On her return to St Ives she found that her travelling companion had sent her a shipment of a hardwood from Nigeria that was apparently several centuries old. One segment of this remarkable timber was carved into this work with a title inspired by her recent travels. Although the outside of the wood is varnished and the interior painted white, Hepworth does not let us forget the original form of the timber as a segment of tree trunk.

The inside is particularly intriguing, carved into a series of curved planes that intersect and suggest a kind of inwardly-spiralling vortex. Thus the interior space is in no sense amorphous, but rather shaped by energy and movement, here articulated as sculptural form. In other cases this otherwise invisible energy may be represented by her distinctive use of strings or thread.

But Hepworth’s threads have other associations too. They recall the rigging of the boats she watched sailing out to the sea every day; or the strings of a musical instrument; or even the lacing of clothes, boots or a sack. In one of the most perfect of her hollow and pierced forms, Spring (1966), by now translated into bronze but painted green inside, the string is attached in a way that deliberately alludes to lacing.
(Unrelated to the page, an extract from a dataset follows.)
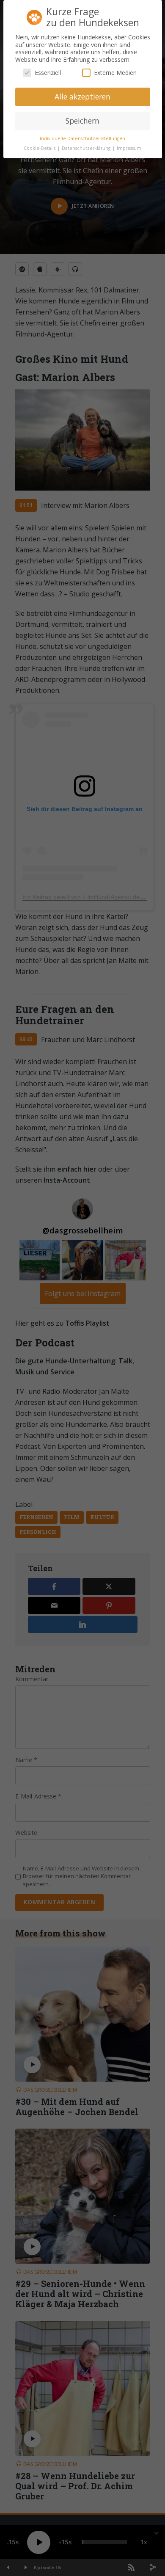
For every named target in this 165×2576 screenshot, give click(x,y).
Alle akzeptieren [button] (82, 96)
All of the associations I have suggested – rigging, musical strings, lacing – entail tension, whether because they are holding a mast erect, producing a particular musical note or fastening clothes or shoes. And of all of these, it is perhaps the fastening that is most directly relevant to Hepworth’s sculpture, for one can interpret the tautly-drawn strings as holding together the quintessentially different worlds of the inside and outside, the masculine and the feminine dimensions of her sculpture.
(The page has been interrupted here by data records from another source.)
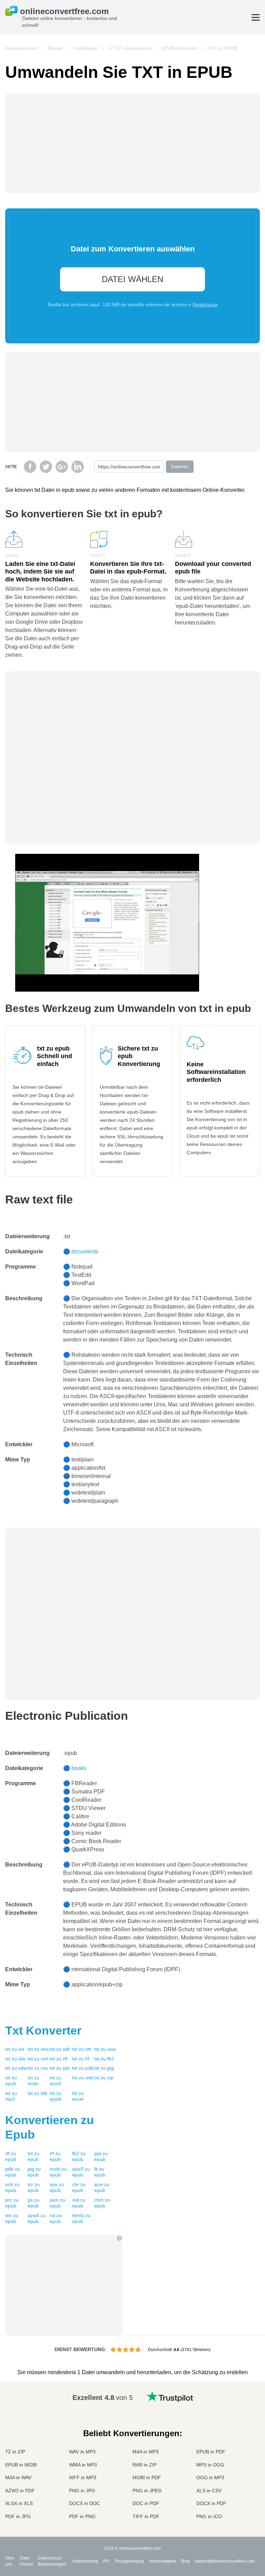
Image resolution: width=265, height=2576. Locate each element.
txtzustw (15, 2058)
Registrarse (205, 304)
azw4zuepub (37, 2218)
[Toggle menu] (256, 17)
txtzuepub (11, 2081)
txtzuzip (104, 2077)
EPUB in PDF (210, 2451)
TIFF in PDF (145, 2516)
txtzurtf (58, 2058)
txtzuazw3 (55, 2081)
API (106, 2561)
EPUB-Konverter (180, 48)
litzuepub (99, 2172)
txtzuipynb (55, 2096)
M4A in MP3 (145, 2451)
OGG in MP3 (210, 2477)
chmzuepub (102, 2203)
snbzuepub (12, 2187)
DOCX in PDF (211, 2503)
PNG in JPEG (147, 2490)
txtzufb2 (104, 2058)
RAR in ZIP (144, 2465)
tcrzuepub (34, 2187)
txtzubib (37, 2093)
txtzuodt (60, 2049)
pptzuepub (101, 2156)
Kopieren (179, 466)
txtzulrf (80, 2058)
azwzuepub (101, 2187)
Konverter (43, 2030)
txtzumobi (33, 2081)
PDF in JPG (18, 2516)
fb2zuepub (79, 2156)
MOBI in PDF (146, 2477)
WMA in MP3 (83, 2465)
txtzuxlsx (38, 2049)
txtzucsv (38, 2068)
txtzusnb (82, 2077)
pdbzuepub (12, 2172)
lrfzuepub (55, 2156)
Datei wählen (132, 279)
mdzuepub (79, 2203)
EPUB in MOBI (21, 2465)
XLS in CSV (209, 2490)
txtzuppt (60, 2068)
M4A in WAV (18, 2477)
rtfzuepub (10, 2156)
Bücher (55, 48)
This is one of the ways we can think about the “equilibrium” of the exhibition’s title. Sculpture requires this quality in so many ways: in the first place, a sculpture has to be able to stand on its own feet, unless it is conceived as a mural. Hepworth herself said, in a passage quoted on one of the wall panels, “In sculpture there must be a complete realisation of the structure and quality of the stone or wood which is being carved. But I do not think that this alone supplies the life and vitality of the sculpture. I believe that the understanding of the material and the meaning of the form being carved must be in perfect equilibrium.”
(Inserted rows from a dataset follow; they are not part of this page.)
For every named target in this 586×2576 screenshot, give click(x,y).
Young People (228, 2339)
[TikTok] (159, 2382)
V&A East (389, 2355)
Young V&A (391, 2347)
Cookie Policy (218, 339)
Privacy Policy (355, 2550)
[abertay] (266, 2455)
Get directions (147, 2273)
Here she begins by acknowledging the fundamental modernist demand for truth and integrity in the handling of materials, but goes on to assert the further principle that form and content, or material and idea, must also be in harmony. The strings that lace up the inside and the outside or her sculptures, in their taut stillness, invite us to contemplate the artist’s reconciliation, or at least her momentary resolution, of fathomless opposites.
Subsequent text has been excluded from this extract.